Squatting in Nigeria refers to a person who is not the owner, taking possession of land or an empty house. Squatters migrate from the countryside to informal settlements in cities such as Abuja, Port Harcourt and in particular Lagos. Lagos had a population of over 14 million people in 2019 and many slums, including Makoko.

== Overview ==

Squatting in Nigeria occurs when people migrate from the countryside to cities such as Abuja, Port Harcourt and in particular Lagos. Other reasons include the lack of low cost housing, unemployment and inability to access loans. Barriers to the construction of low cost housing are corruption, lack of national policy initiatives and bad governance. As a result of the COVID-19 pandemic in Nigeria, homelessness in cities was observed to be increasing in 2020.
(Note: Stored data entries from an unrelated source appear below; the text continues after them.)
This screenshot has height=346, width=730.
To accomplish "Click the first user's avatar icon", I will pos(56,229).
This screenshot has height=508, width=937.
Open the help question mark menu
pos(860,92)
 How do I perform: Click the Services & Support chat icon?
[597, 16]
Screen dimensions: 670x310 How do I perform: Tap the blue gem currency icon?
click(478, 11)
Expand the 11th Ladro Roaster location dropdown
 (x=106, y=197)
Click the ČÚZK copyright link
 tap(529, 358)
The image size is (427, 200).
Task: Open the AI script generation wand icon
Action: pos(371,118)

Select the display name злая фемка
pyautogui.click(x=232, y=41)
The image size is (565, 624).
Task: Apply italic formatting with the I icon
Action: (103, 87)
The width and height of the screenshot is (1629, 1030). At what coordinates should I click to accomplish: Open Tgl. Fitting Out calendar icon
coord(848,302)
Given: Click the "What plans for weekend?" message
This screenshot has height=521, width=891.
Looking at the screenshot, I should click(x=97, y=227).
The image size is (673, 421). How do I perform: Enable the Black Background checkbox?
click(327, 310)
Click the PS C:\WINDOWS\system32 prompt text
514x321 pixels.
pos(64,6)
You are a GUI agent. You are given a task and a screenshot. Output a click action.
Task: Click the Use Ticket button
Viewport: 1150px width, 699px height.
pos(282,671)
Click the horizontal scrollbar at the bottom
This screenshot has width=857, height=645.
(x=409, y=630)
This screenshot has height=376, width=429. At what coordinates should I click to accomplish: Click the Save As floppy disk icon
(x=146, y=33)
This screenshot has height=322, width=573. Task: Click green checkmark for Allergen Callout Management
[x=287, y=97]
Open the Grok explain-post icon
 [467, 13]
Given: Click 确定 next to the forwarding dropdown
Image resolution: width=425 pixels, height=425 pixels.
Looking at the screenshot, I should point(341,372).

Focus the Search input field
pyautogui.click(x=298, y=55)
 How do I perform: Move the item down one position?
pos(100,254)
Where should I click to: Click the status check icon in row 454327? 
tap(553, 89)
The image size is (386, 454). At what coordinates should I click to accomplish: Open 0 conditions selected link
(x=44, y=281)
In the late 1960s and early 1970s, there was less squatting in West Africa than in other areas of Africa and also Latin America, because cheaply rented property was available and traditional
tribal structures meant it was easy to find housing. However, the population in urban areas was rising rapidly: Ajegunle, now part of Lagos, went from a population of 12,951 in 1948–1952, to an estimated 120,000 in 1970–1972; Aba went from 57,787 in 1948–1952 to an estimated 300,000 in 1970–1972; Abeokuta went from 84,451 people in 1948–1952 to an estimated 250,000 in 1970–1972; Kakuri now part of Kaduna had
1,000 inhabitants in 1948–1952 and an estimated 30,000 people in 1970–1972. In November 2020, Lagos State issued over 2,500 eviction notices to informal settlements in Fagba a district of Ifako-Ijaiye, stating that the squatters were hoodlums who had been involved in the EndSARS protests.

== Lagos ==

The capital Lagos is the most populated city in Africa, with over 14 million people in 2019 (Nigeria as a whole had over 200 million people). In 1995, almost 70% of the population of Lagos lived in slums. Makoko is an area composed of six villages, four on water and two on land. The villages on water are made up of wooden shacks built beside the Third Mainland Bridge. There are no official figures and population estimates range from 40,000 up to 300,000 people. An eviction attempt in 2012 by the State Ministry of Waterfront Infrastructure Development stopped when a resident was shot dead. Badia East is a slum beside the railway which has seen large-scale evictions in 1986, 1997, 2003 and 2013.